Using DiscreteMarkovChain with batch dimensions and data of different lengths

Hi. I’m trying to model experimental data for multiple participants using a hidden Markov model based on pymc-extras’ DiscreteMarkovChain. I have a working model which uses a for loop to create a DiscreteMarkovChain distribution, emission matrix, and observed data for each participant, but it seems like quite an unweildly solution. I’d like to simply use batched dimensions like I would in other models, but each participant has seen a different number of trials, which means that each has a different length Markov chain.

The only solution I’ve been able to think of is to pad each vector up to the length of the longest, but the parameter I’m interested in is the transition probability, and the padded values would alter the transition probabilities (by either transitioning more or less than the participant themselves). Is there an elegant way to solve this problem, or should I stick with my for loop?

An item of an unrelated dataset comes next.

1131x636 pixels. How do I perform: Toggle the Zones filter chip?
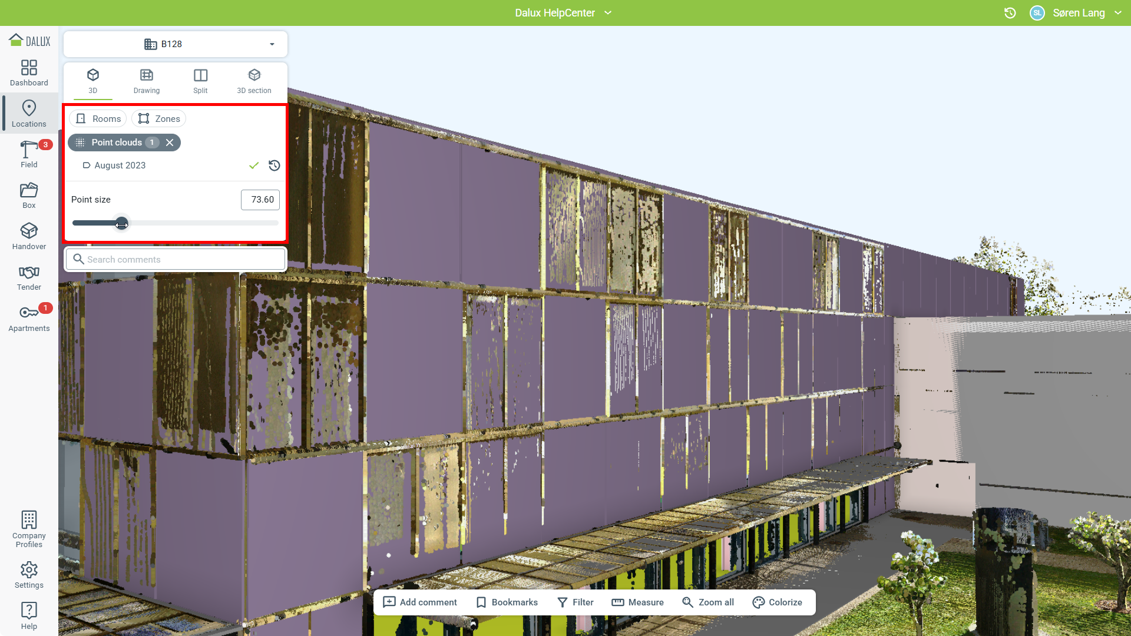point(159,119)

For this you can define your own distribution with CustomDist.

def dist(init_state, transition_p, end_t, size):
    def step(t, state_tm1, transition_p, end_t):
        state_t = pm.Categorical.dist(p=transition_p[state_tm1])

        # If t >= end_t, we encode as -1
        # We need to use a DiracDelta for PyMC to accept the logp from a `where`
        end_state = pm.DiracDelta.dist(-1, shape=state_t.shape)
        state_t = pt.where(t >= end_t, end_state, state_t)

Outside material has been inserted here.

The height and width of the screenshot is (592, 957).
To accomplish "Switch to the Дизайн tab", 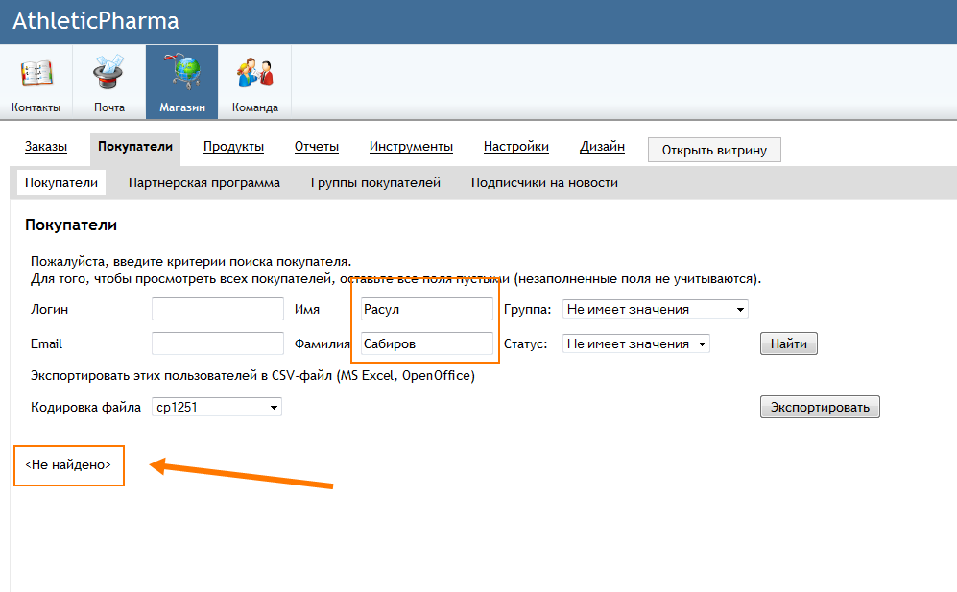I will (x=602, y=147).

        return state_t, pm.pytensorf.collect_default_updates(state_t)

    states, _ = pytensor.scan(
        fn=step,
        sequences=[pt.arange(end_t.max())],
        outputs_info=[init_state],
        non_sequences=[transition_p, end_t],
        strict=True,
    )
    return states


with pm.Model() as m:
    transition_p = pm.Dirichlet("transition_p", a=np.ones(3), shape=(3, 3))  # 3x3 transition matrix

    init_state = pt.as_tensor([0, 0, 0, 0, 0])  # Could be a prior
    end_t = pt.as_tensor([10, 15, 20, 12, 8])  # Observed 10, 15, 20, ... trials, respectively
    max_t = end_t.max()

    y = pm.CustomDist(
        "y",
        init_state,
        transition_p,
        end_t,
        dist=dist,
        shape=(end_t.shape[0], max_t),
    )

I assumed data was padded with -1, but you can do whatever encoding you want.

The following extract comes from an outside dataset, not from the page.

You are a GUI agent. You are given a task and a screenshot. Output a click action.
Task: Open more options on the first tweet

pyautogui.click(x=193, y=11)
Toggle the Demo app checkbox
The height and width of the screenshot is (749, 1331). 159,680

Colab notebook with full code and parameter recovery: Google Colab

This model seems to run fast with the numba backend (bleeding versions of pymc/pytensor) but whether it scales to your data or not I don’t know. Let me know if you find this approach to be much slower than the “wrong” one using the DiscreteMarkovChain from pymc-extras

You can read more about using CustomDist to define timeseries: Time Series Models Derived From a Generative Graph — PyMC example gallery

Thank you so much!